Nano-Wait-Vision follows this loop: **observe → evaluate → wait → observe**.

Two engines cooperate:

| 👁️ Vision Engine | ⏱️ nano-wait |
| :--- | :--- |
| OCR / Icons | Adaptive timing |
| Screen capture | CPU-aware waits |
| Visual states | Smart pacing |

Vision never sleeps.
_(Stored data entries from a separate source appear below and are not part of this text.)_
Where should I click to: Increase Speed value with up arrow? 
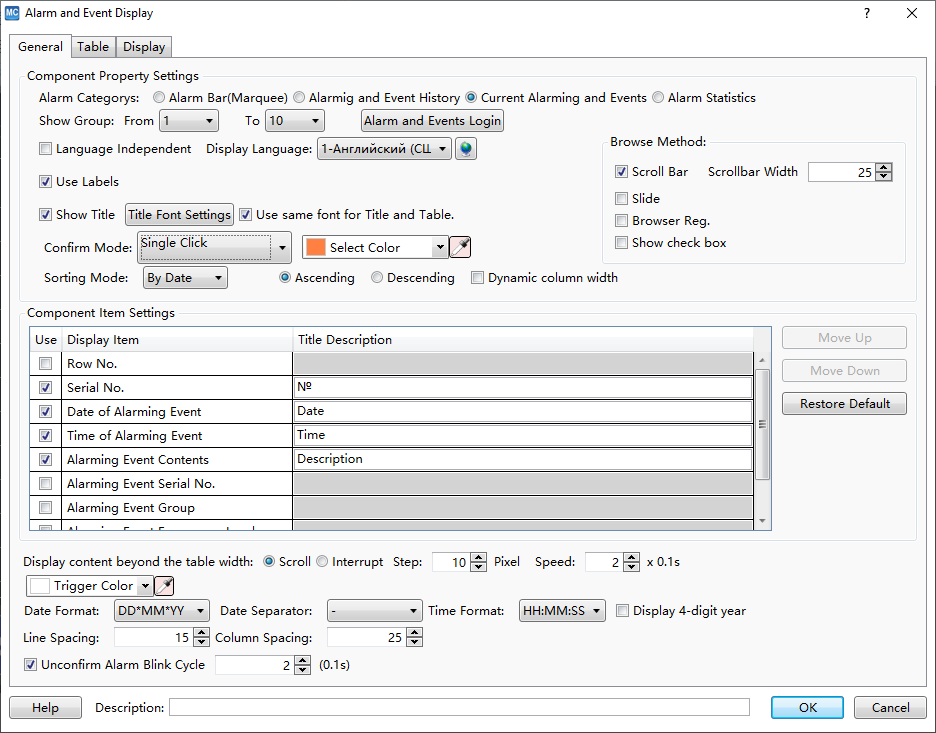[631, 557]
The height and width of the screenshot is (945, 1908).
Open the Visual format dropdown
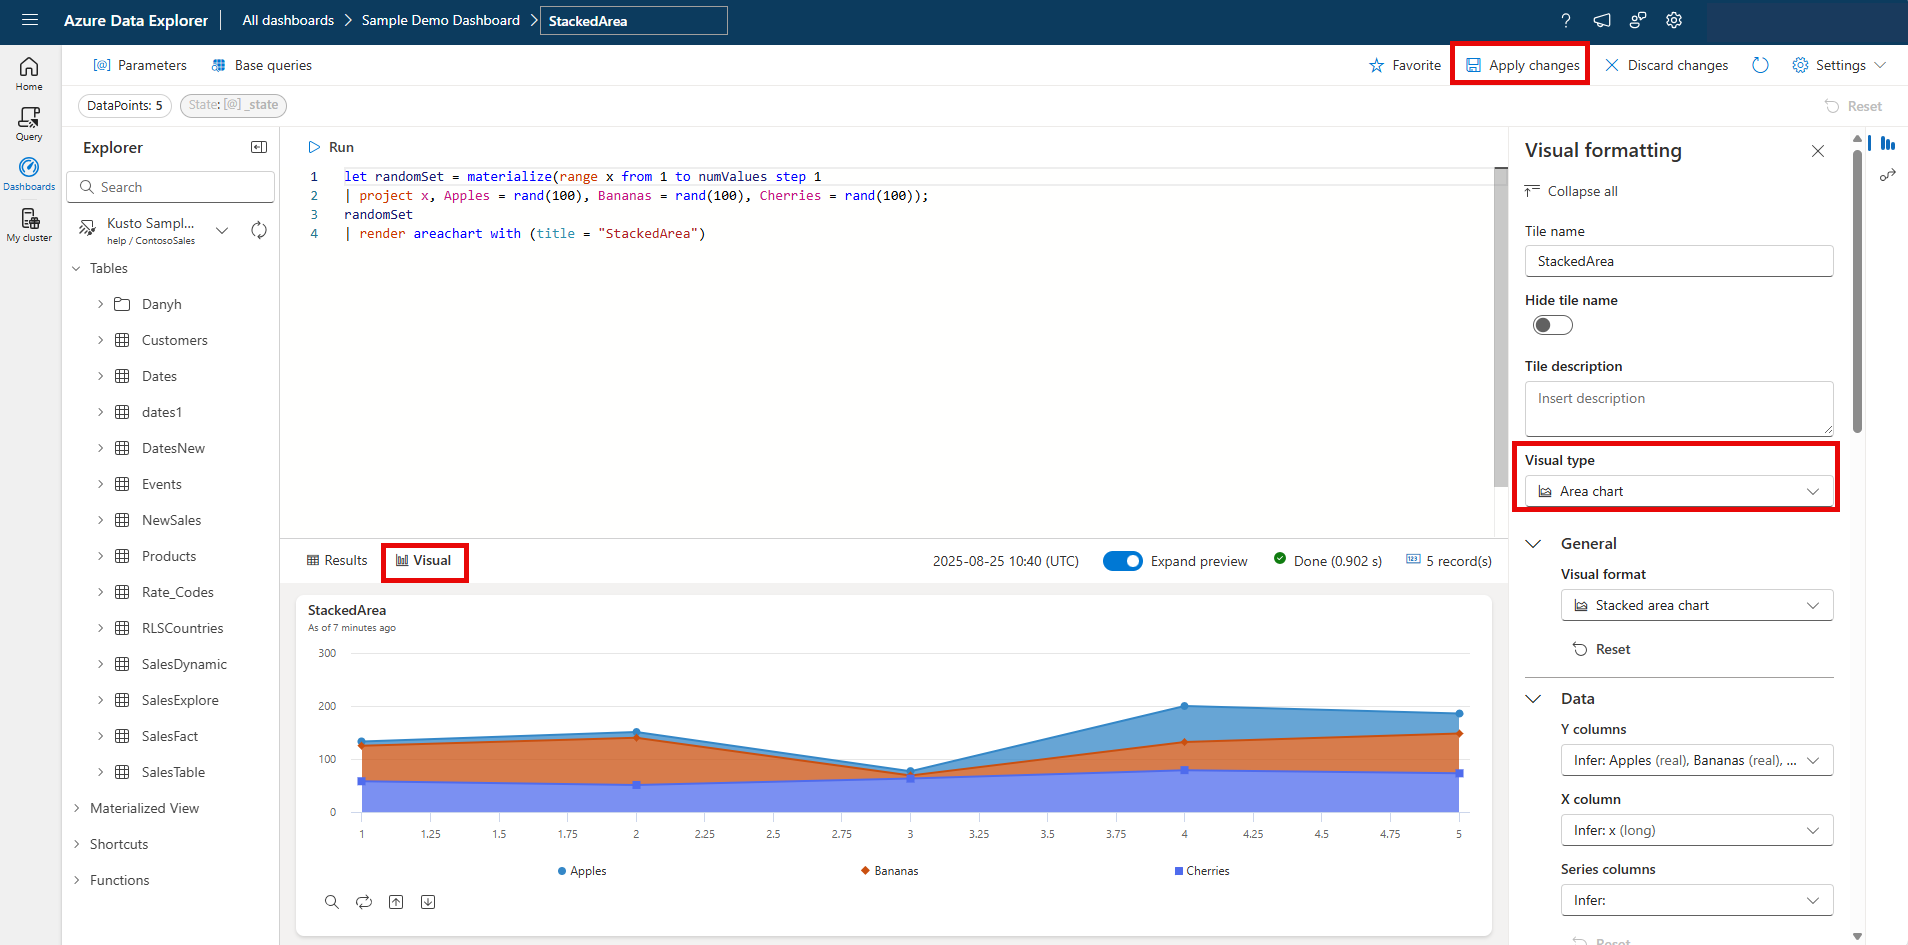click(1696, 605)
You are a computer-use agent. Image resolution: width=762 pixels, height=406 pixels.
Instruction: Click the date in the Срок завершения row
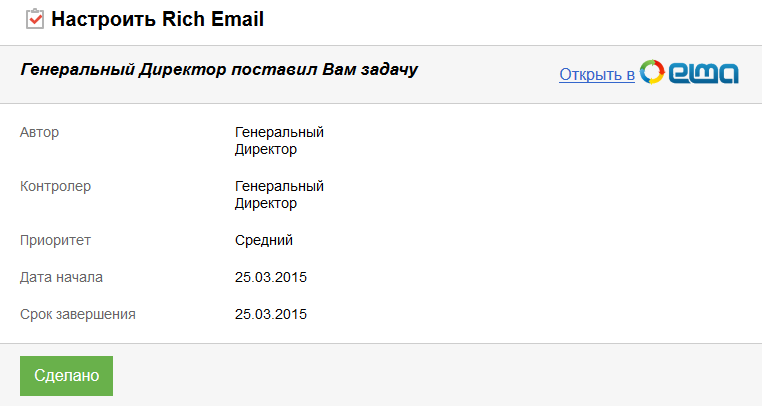coord(270,314)
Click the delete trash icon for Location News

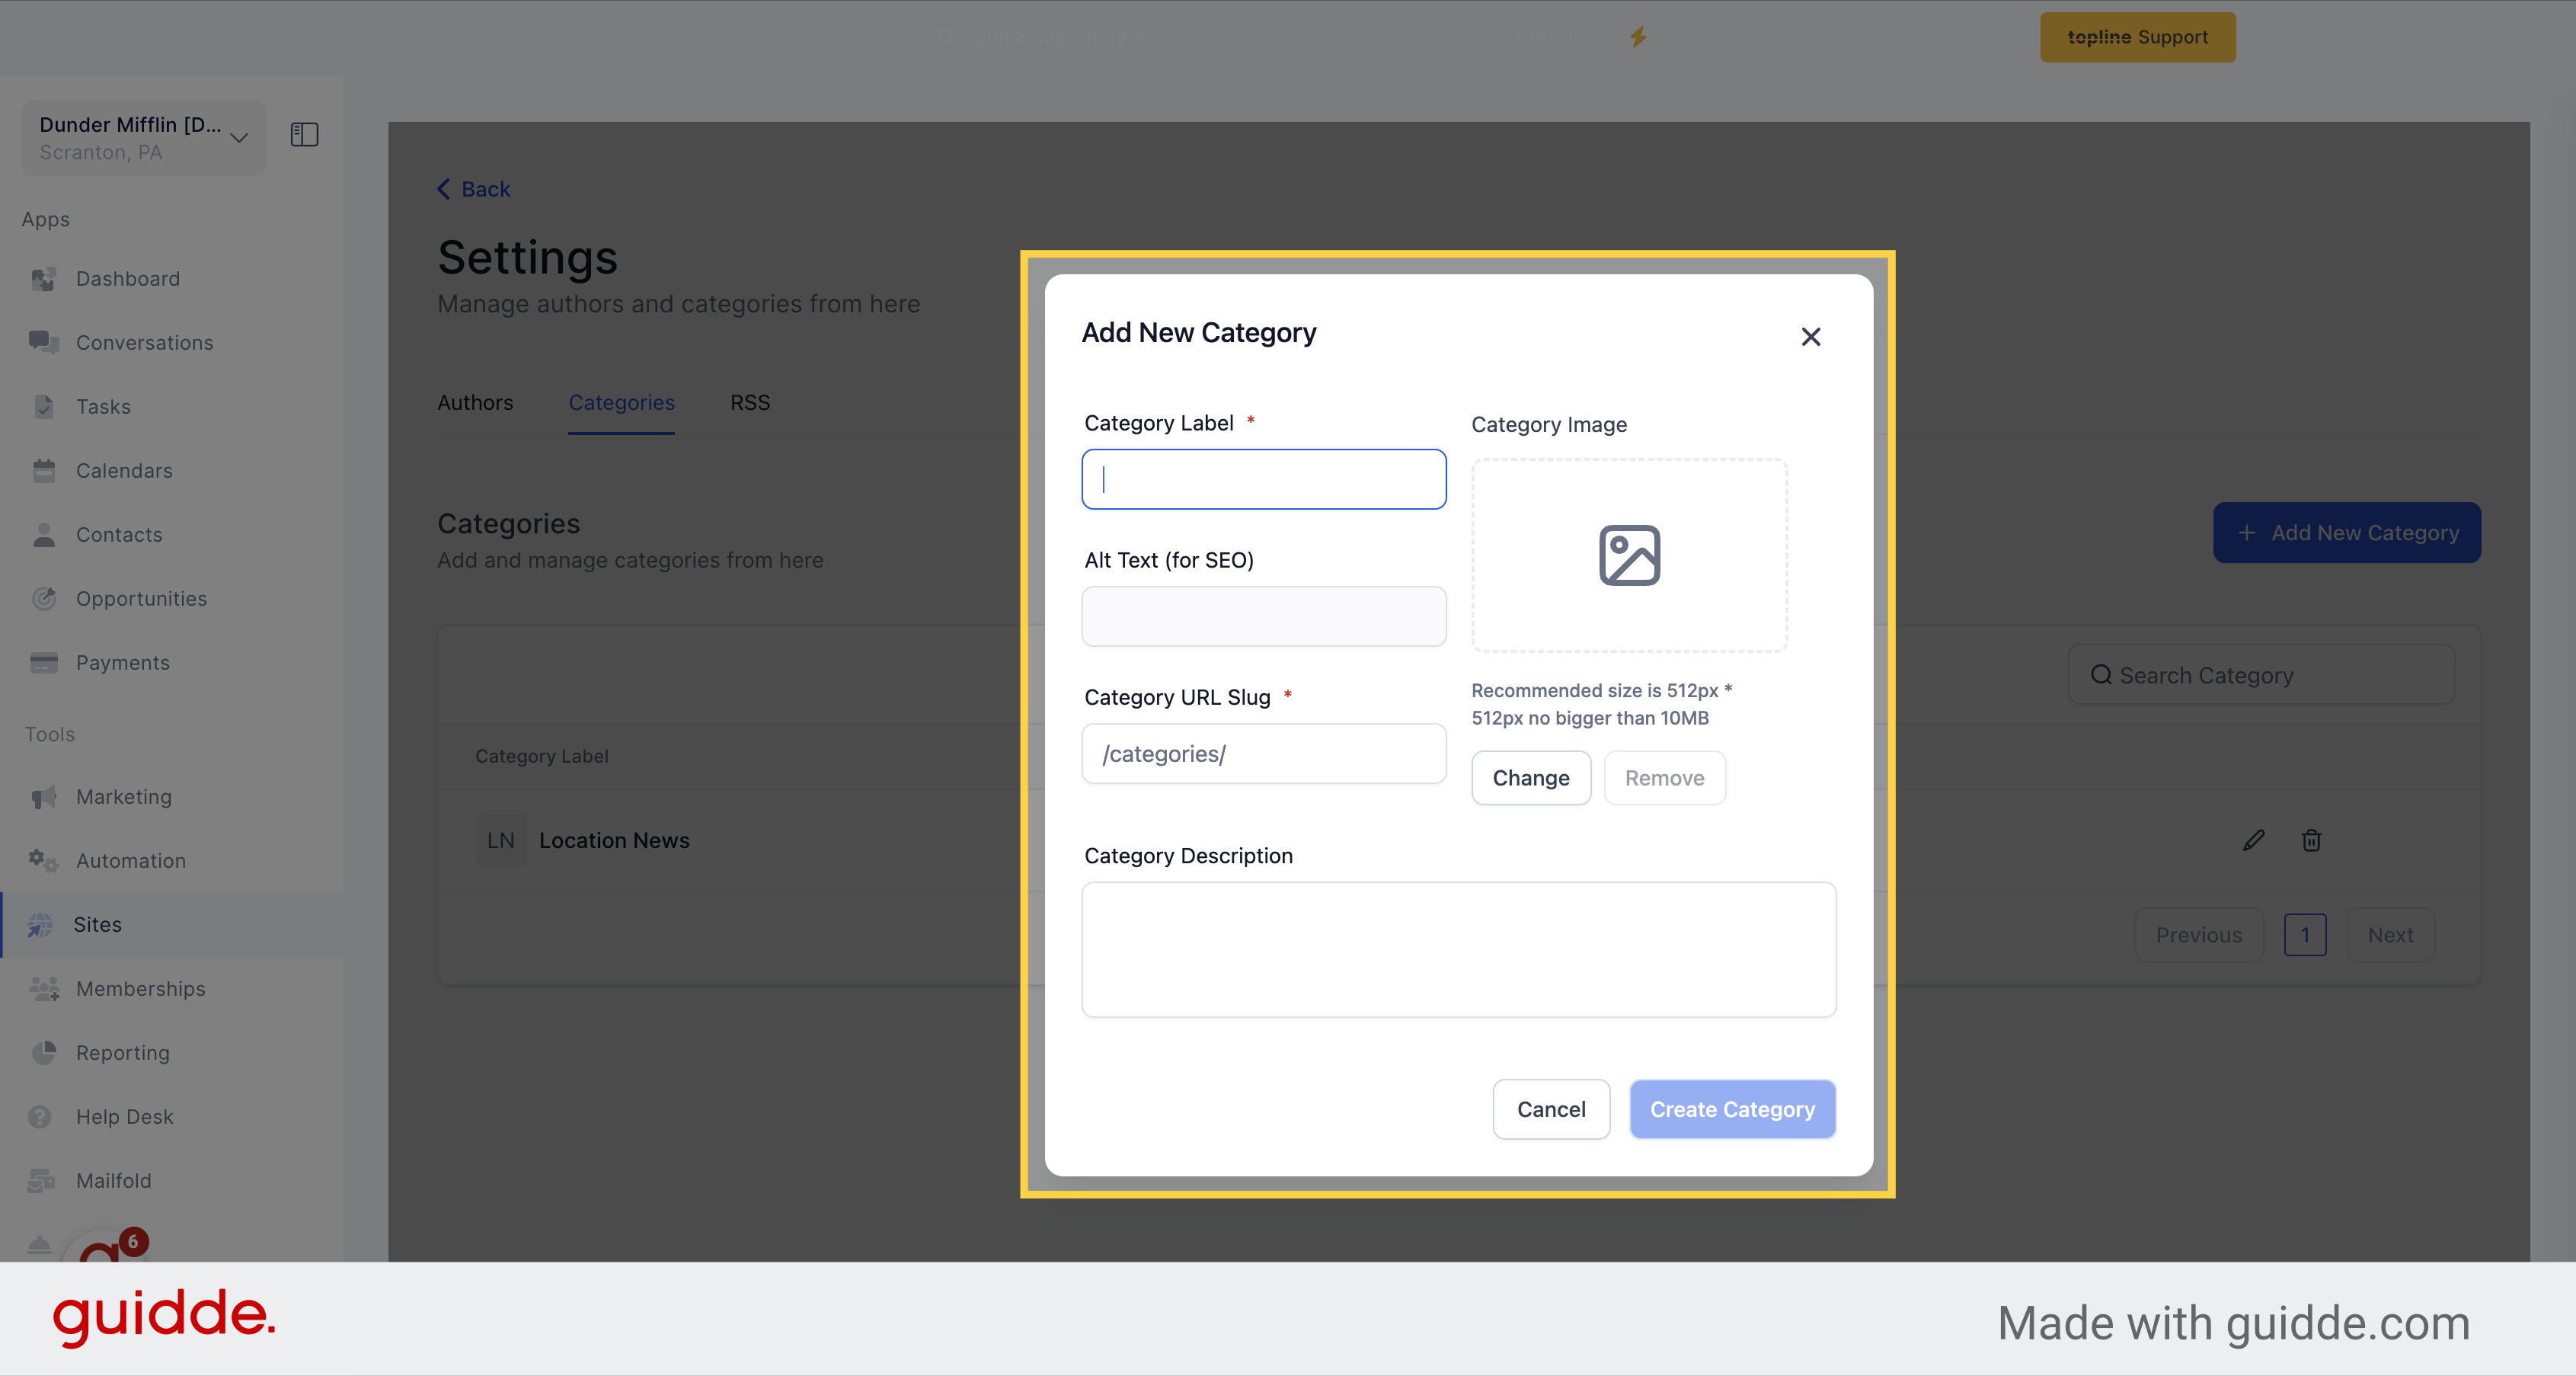tap(2312, 840)
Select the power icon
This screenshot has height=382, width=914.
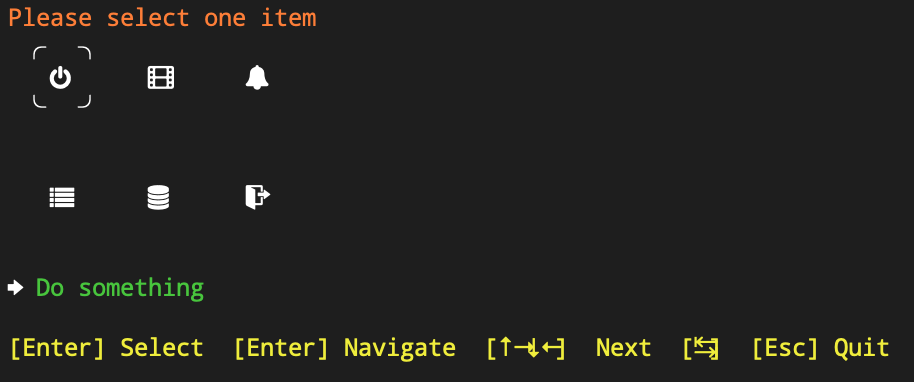[x=61, y=78]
All delays are handled by `nano-wait`.

---

## 📦 VisionState — Return Object

Every visual operation returns a `VisionState` object:

```python
VisionState(
    name: str,
    detected: bool,
    confidence: float,
    attempts: int,
    elapsed: float,
    text: Optional[str],
    icon: Optional[str],
    diagnostics: dict
)
```

*Always check `detected` before acting on the result.*

---

## 🧪 Diagnostics & Debugging

Nano-Wait-Vision supports verbose diagnostics:

```python
vision = VisionMode(verbose=True)
state = vision.wait_text("Terminal")
```

Diagnostics include:
*   Attempts per phase
*   Confidence scores
*   Elapsed time
*   Reason for failure

A full macOS diagnostic test is provided in `test_screen.py`, generating debug screenshots for inspection.

---

## 🖥️ Platform Notes

### macOS (Important)
*   Screen capture requires **Screen Recording permission**.
*   OCR requires RGB images (internally handled by Nano-Wait-Vision).
*   Fully tested on macOS Retina displays.

### Windows & Linux
*   Works out of the box.
*   Ensure correct DPI scaling on Windows for accurate coordinate mapping.

---

## 🧪 Ideal Use Cases

Use Nano-Wait-Vision when dealing with:
*   **RPA** (Robotic Process Automation)
*   **GUI automation** and testing
*   **OCR-driven** workflows
*   **Visual regression** tests
*   Applications **without APIs**
*   Screen-based alternatives to Selenium

---

## 🧩 Design Philosophy

*   **Deterministic:** Predictable behavior based on visual truth.
*   **Explainable:** Clear diagnostics for every action.
*   **No opaque ML:** Uses reliable computer vision techniques.
*   **System-aware:** Respects system resources via `nano-wait`.
*   **Debuggable by design:** Built-in tools for troubleshooting.

---

## 🧪 Selenium / Pytest Integration

### Selenium-style Visual Waits
```python
from nano_wait_vision.selenium import VisionWait

wait = VisionWait(timeout=15)
wait.until_text("Dashboard")
wait.until_icon("ok.png")
```

### Pytest Fixture
```python
def test_homepage(vision):
    assert vision.wait_text("Welcome")
```
*Pytest fixture is available via `nano_wait_vision.pytest_fixture.vision`*

---

## 📄 License

This project is licensed under the MIT License.